The response will probably always return 200 OK - even on errors, because hey, Google isn't a web company so who'd expect them to write good APIs. 🙄

This is the sample JSON for response.

{
    "success": true|false,
    "challenge_ts": timestamp,  // timestamp of the challenge load (ISO format yyyy-MM-dd'T'HH:mm:ssZZ)
    "hostname": string,         // the hostname of the site where the reCAPTCHA was solved
    "error-codes": [...]        // optional
}

Soapbox. Success, true or false is a stupid non-optimal way to build APIs. HTTP status codes exist for a reason. But who am I to talk, I've written some crummy software in my life too.

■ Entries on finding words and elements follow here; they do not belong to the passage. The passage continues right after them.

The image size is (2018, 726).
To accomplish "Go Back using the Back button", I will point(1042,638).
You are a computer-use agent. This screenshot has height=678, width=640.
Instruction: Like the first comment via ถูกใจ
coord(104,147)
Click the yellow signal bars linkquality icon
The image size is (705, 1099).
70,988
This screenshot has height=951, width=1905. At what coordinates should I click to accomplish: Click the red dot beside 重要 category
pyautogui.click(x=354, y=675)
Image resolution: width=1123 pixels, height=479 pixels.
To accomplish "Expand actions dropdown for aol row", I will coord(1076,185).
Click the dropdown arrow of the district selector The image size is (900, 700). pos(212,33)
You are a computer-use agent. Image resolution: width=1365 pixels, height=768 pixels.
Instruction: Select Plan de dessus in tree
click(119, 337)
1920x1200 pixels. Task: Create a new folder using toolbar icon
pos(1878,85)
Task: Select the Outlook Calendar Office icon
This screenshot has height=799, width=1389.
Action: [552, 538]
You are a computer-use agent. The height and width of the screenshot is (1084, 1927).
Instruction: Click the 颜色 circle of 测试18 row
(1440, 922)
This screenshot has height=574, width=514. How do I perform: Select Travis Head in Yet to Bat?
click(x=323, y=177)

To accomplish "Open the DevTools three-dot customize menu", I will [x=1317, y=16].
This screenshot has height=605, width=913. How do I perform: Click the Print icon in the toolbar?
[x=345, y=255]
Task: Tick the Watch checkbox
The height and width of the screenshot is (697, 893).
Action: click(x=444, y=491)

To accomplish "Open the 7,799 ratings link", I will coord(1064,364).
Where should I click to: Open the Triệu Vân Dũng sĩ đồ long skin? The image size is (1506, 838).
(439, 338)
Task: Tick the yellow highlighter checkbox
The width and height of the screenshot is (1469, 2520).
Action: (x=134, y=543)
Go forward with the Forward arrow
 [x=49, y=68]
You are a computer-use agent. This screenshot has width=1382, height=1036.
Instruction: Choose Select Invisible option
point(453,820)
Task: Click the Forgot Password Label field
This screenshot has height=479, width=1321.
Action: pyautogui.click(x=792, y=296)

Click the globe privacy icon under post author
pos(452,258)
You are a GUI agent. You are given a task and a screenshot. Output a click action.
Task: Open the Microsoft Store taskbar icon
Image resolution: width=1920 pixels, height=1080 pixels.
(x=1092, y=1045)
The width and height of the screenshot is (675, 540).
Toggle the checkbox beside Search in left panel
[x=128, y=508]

I can deserialize the reRECAPTCHA response into the following object:

public class RecapatchaResponse
{
    public bool Success { get; set; }

    [JsonProperty("challenge_ts")]
    public DateTimeOffset ChallengeTs { get; set; }

    public string Hostname { get; set; }

    [JsonProperty("error-codes")]
    public List<string> ErrorCodes { get; set; }
}

What's next

Assuming that your

Success
is true - you're done! In my case, I use this as the opportunity to add the contact information to ActiveCampaign.

On a failure (or

Success
is false), I simply send a BadRequest exception (a non-200 OK is what I'm interested in).

The

ErrorCodes
collection will contain errors, but you'd need to read and interept them independently. In my case, I'm fine just returning an error, but you might want to send back a more specific error.

If you're looking at trying to add services to static sites, definitely consider serverless options. I was definitely a holdout in the early days of Azure Functions and AWS Lambda, but every day I see little tasks that are perfect for serverless functions.